Polanski : clash entre deux mondes
2009
Olivier Bourque
PointZabriskie
L’aventure américaine de Roman Polanski a démarré comme un rêve. Le grand producteur Robert Evans le recrute pour réaliser Rosemary’s Baby basé sur l’inquiétant livre d’Ira Levin. Il en fait un succès monstre, tout le monde veut tourner sous sa houlette. C’est le rêve américain, il attend un bébé avec l’actrice Sharon Tate et il s’établit dans les milieux faisandés d’Hollywood, dans ses collines où il peut voir les lumières de la ville. Puis… boom ! L’impensable se produit.

Dans le documentaire Wanted and Desired, la réalisatrice Marina Zenovich revient avec luxe de détails sur 1969, l’année même où la jeune épouse du réalisateur meurt assassinée par le gourou Charles Manson. Elle y rappelle fort habilement le traitement médiatique survolté qui avait suivi le meurtre. Selon la réalisatrice, bien peu de gens dans la capitale du cinéma américain ont eu à subir de telles foudres. Dans les journaux, on mettait en lumière le style de vie des Polanski qu’on jugeait «décadent», alimenté par des drogues dures et des séances de satanisme. Tout ça pour expliquer les meurtres crapuleux.
Le jeune cinéaste, accablé de douleur, avait donc dû prendre la parole lors d’une conférence demandant aux membres de la presse d’arrêter leur acharnement à son endroit. Mais à partir de ce moment, les dés étaient jetés et Polanski allait donc être dans l’objectif des médias américains. Pour fuir cette attention, le réalisateur se tournera par la suite vers l’Europe pour tourner ses longs métrages suivants. En ressortira de cette période de douleur deux films mineurs What ? (1972) et Macbeth (1973). Sa seule autre incursion en Amérique sera couronnée de succès (Chinatown 1974) mais ses rapports avec le Nouveau Monde seront à jamais brouillés.

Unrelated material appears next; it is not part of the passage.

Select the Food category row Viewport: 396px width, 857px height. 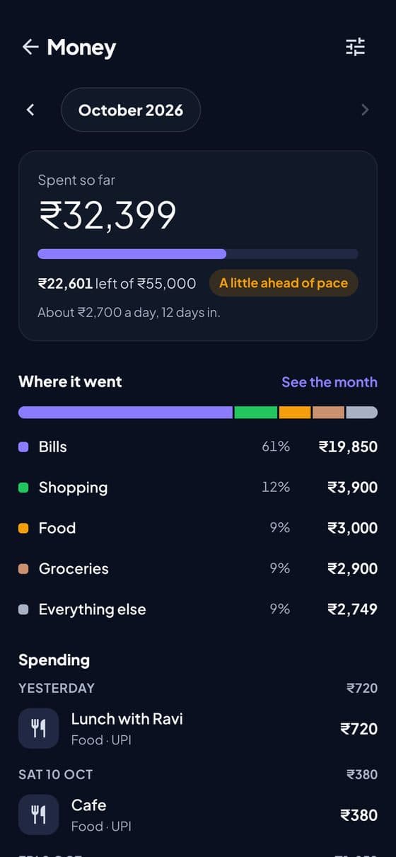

C’est donc la continuité de quarante années d’incompréhension que se joue à l’heure actuelle ce nouveau chapitre du cas Roman Polanski après son arrestation en Suisse sous mandat américain. Dans la «Vieille Europe», on ne comprend pas pourquoi on traite avec autant de mépris «ce génie» de la caméra. La grande majorité de la classe politique française, de Bernard Kouchner à Frédéric Mitterrand s’est montrée «révulsée» de l’arrestation et de la possible extradition du cinéaste franco-polonais. Un front d’artistes s’est formé pour réclamer la libération de Polanski. Le réalisateur Terry Gilliam indiquant même que «Kafka n’a jamais été aussi loin dans l’absurde».
Du côté américain, on questionne les gestes de Polanski qui remontent à 1977, année où le réalisateur aurait agressé et violé une fillette de 13 ans dans la maison de Jack Nicholson après une séance photo dans un jacuzzi. Le USA Today et le Washington Post réclament maintenant son extradition. Seul le Los Angeles Times est plus nuancé et questionne la décision du procureur de Los Angeles en pleine austérité économique en Californie alors que l’État a dû sabrer dans les services publics.

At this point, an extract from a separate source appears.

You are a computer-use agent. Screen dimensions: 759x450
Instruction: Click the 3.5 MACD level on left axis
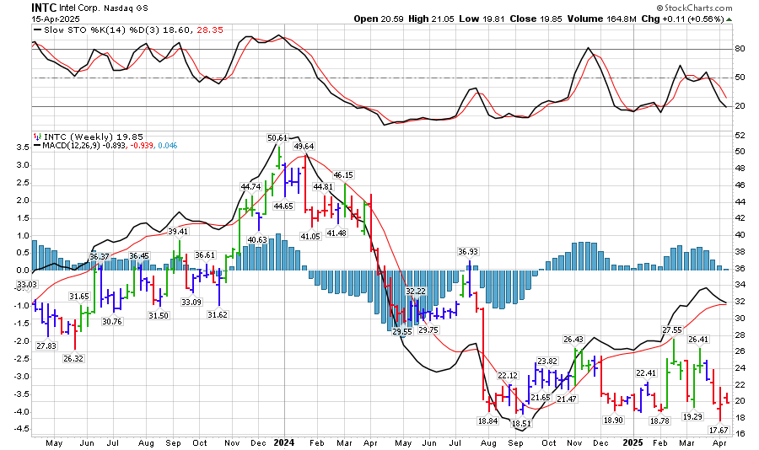coord(19,147)
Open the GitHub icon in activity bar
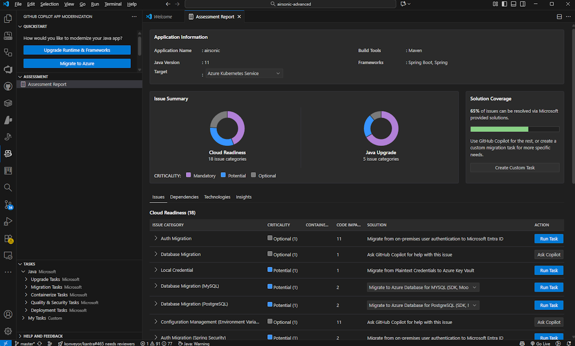Image resolution: width=575 pixels, height=346 pixels. (x=8, y=86)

Séquence d’ouverture du Locataire :
Donc la boîte de pandore a été rouverte 31 ans après la fuite de Polanski vers l’Europe. Pendant toutes ces années, Polanski a bien sûr été célébré à Hollywood notamment avec Tess (1979 – 3 oscars) et surtout avec Le Pianiste (2002 – 2 oscars dont celui du meilleur réalisateur), mais le rapport amour-haine qu’entretient encore l’Amérique avec Polanski vient encore une fois d’être cruellement mis en lumière.

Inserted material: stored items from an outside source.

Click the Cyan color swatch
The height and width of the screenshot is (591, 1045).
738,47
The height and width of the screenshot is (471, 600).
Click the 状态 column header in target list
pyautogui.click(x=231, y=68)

Alors que l’Europe l’a porté aux nus plusieurs fois et la France l’a accueilli après son exil, l’Amérique l’a toujours vu comme une personnalité complexe et «instable», son cinéma étant porteur de son véritable «moi», imperceptible et porté sur l’angoisse et le malaise. Polanski est probablement tout ça : ce jeune génie flamboyant amateur de voitures et de ski, grand ami de Peter Sellers et Bruce Lee mais qui cultivait aussi une part d’ombre et de mystère provenant de cette enfance marquée par la Shoah. Une douleur que comprend l’Europe, mais que saisit bien souvent mal l’Amérique.
Un mal perceptible un peu partout dans son œuvre. Dans Le Locataire (1976), ce Trelkovsky timide, Français d’origine polonaise, traqué par ses voisins parisiens n’est-il pas l’alter ego du cinéaste ? Pour lui, l’extérieur est souvent menaçant. On ne saurait vraiment comment le contredire en ce moment.